PROJECT NAME: WikiPathways
(PROJECT LONG NAME: WikiPathways + Pathway Figure OCR)
GitHub accounts:
https://github.com/AlexanderPico (lead)
https://github.com/bonohu
https://github.com/RyoNozu
https://github.com/dogrunjp
https://github.com/hiromasaono
Background:
- Despite decades of pathway database and freely available pathway drawing tools, most biologists publish their pathways knowledge as static figures made with PowerPoint. Before the BioHackathon, we identified 103,009 pathway figures in the literature and performed OCR (the [Pathway Figure OCR](https://pfocr.wikipathways.org) project). We extracted human genes, chemicals and disease terms, etc., but we knew that many of the pathways were for plants, microbes and non-model organisms.
- So, during BH23, to expand the pathway analysis environment to non-model organisms whose genomic and functional annotations are not organized in a central public database, we sought to expand the number of organism species included in the PFOCR database. Also, with the goal of expanding the use of [WikiPathways](https://www.wikipathways.org)(ref.1), we thought it necessary to create a video tutorial on how to edit pathway data and add new ones.
Outcomes:
- Expanded species annotations for the Pathway Figure OCR database (Table.1).
* Table 1. The number of new species added to Pathway Figure OCR database in BH23.
| Category | Number of New added Species | Number of Pathways |
|-----------------------------|------------------:|------------------:|
| Plants and Fungi | 9,780 | 25,615 |
| Bacteria | 7,551 | 13,688 |
| Invertebrates | 2,989 | 12,568 |
| Viruses | 1,336 | 10,682 |
| Vertebrates | 1,122 | 9,437 |
| Mammals | 353 | 13,788 |
| Rodents | 162 | 34,766 |
| Phages | 120 | 886 |
| Environmental samples | 112 | 2,438 |
| Primates | 107 | 42,314 |
| Synthetic and Chimeric | 80 | 1,349 |
| **TOTAL** | 23,734 | 167,871* |
\* Including multi-species pathways
- Give a lecture on how to use [PathVisio](https://pathvisio.org), a tool for drawing, editing, and analyzing biological pathways. (pico to all)
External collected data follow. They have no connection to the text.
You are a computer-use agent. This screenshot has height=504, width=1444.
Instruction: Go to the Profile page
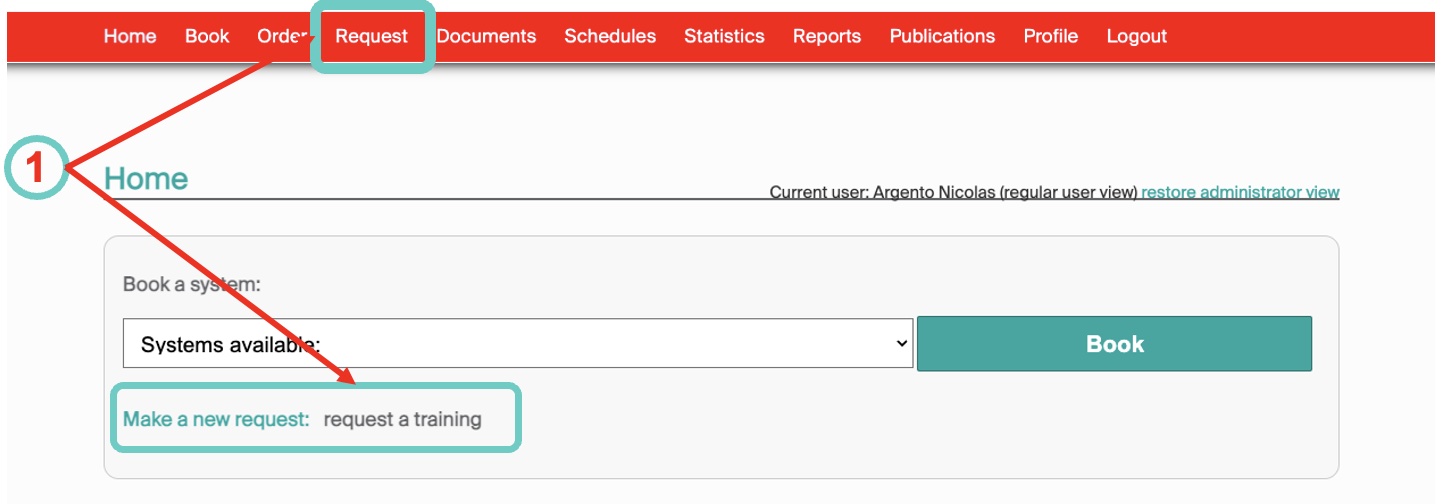click(x=1050, y=36)
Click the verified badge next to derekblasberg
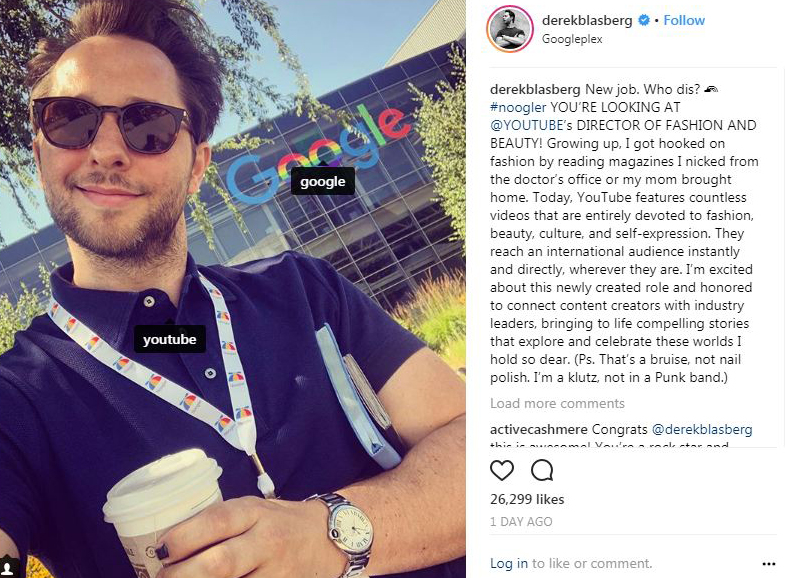Screen dimensions: 785x578 (644, 21)
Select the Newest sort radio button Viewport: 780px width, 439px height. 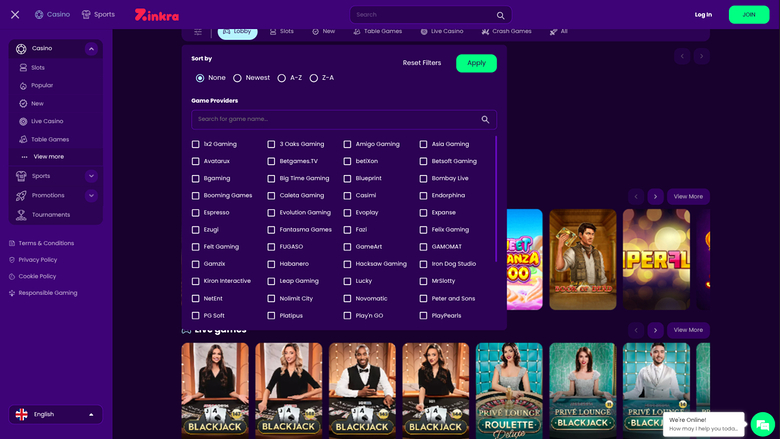click(x=237, y=78)
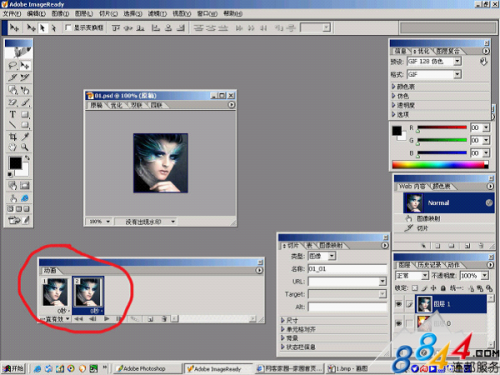The image size is (500, 375).
Task: Open the layer Opacity 100% dropdown
Action: [485, 276]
- In a particular environment (M1 Mac, Ventura 13.4.1), we could not install it following the [existing documentation](https://pathvisio.org/downloads) (especially the Java 8 setup), so we hacked a way to install it in those environments and [posted an issue](https://github.com/PathVisio/pathvisio/issues/195) on [it's GitHub repository](https://github.com/PathVisio/pathvisio) so that it could be reflected. (ono)
- Create (or edit) and publish several pathway diagrams using PathVisio
- Representative anthocyanin biosynthetic pathway ([WP5391](https://www.wikipathways.org/pathways/WP5391.html)) (Bono)
- CBD synthetic pathway ([WP5392](https://www.wikipathways.org/pathways/WP5392.html)) (Oishi)
- Network map of SARS-CoV-2 signaling pathway ([WP5115](https://www.wikipathways.org/pathways/WP5115.html)) (Ono)
Future work:
- Spread the usage of WikiPathways, PathVisio & PFOCR so that more people can add and use more types and species of pathway data
- Make video tutorials (in TogoTV) on how to use, edit & add pathway data with WikiPathways, PathVisio, PFOCR. (ono)
- Standardize the method for curating pathway figures for each target species from the pfocr database, and render pathway diagrams for each target species based on the curated pathway figures.
- In the Python environment, py4cytoscape can be used to convert from DataFrame to Cytoscape format, but it is not possible to further convert from there to WikiPathways format. We believe that the ability to describe a GPML template from a generic description, such as tab-delimited text, would be an efficient pathway rendering method, and we will continue discussions on a conversion tool for this purpose.